Director: Jean-Pierre Gorin
Often in Jean-Pierre Gorin’s pastiche American landscape, the filmmaker refers to Manny Farber’s writings on Howard Hawks, which generalized the filmmaker’s action films as, “powerfully interested in the fraternal groups that he sets up, sticking to them with an undemonstrative camera that is always eye level and acute on intimate business, and using stories that have a straight-ahead motion and develop within a short time span.” As is typical in Hawks criticism, Farber championed the sheer functionality of Hawks as a storyteller—if Farber romanticizes the nuances (he is a particular admirer of gestures in a Hawks film), there is a suggestion that the sheer efficiency of his storytelling was not only a satisfying mode of narrative, but decidedly an American device. Gorin’s Routine Pleasures attempts to argue in the same vein about a similarly efficient mode of storytelling, only his involves obsessive, quirky hobbyists who use a warehouse at the Del Mar Fair Grounds in San Diego as the dreamscape wherein they enact train engineering fantasies.
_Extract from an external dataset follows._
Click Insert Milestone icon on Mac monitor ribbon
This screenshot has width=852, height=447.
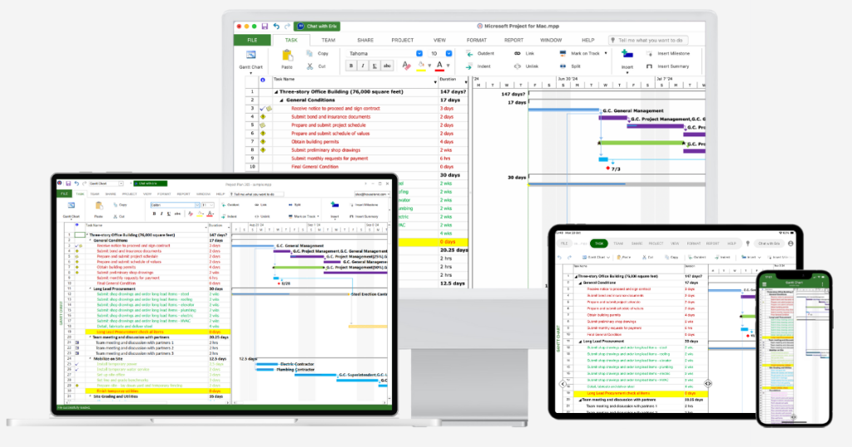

Kent Jones’ essay on the film for Criterion reveals that Gorin intended to make a film about the type of person that might have voted for Ronald Reagan, and in the fetishization of preserving a structured moment, the metaphor is compelling. Regardless, however, Gorin never condescends to his subjects—in fact, it is surprising just how enchanted he becomes by the rhythms of the hobby, suggesting that it is manifestation of American mythologizing, or as Gorin puts it, the “conservative imagination.”
Director: Eric Rohmer
Eric Rohmer’s Summer is surely one of the best movies ever made about loneliness. Titled The Green Ray (after Jules Verne’s novel) outside of North America, the picture follows a Parisian secretary who has just gotten out of a relationship and struggles to find someone to spend time with during her vacation month of August. There is not much more to the plot than that – it is a picture of quiet observations and invigorating non-sequiturs, creating a rich portrait of a woman whose isolation is self-inflicted due to her particularity about whom it is that she spends her time with. Early on, she must explain to her well-meaning hosts that she will not eat any meat products, only before declining to accompany them on their boat due to her penchant for seasickness. It is a moment that is both character-building and surprisingly devastating, suggesting what is likely her pattern of being wrongfully interpreted as stand-offish and unpleasant. As much as Rohmer mourns her loneliness, however, he champions her independence – the mysticism associated with Vernes’ titular phenomenon attributes a hopeful note to the otherwise melancholic progression, suggesting that she has not completely resigned herself to her fate. Particular though she may be, she will never grow despondent.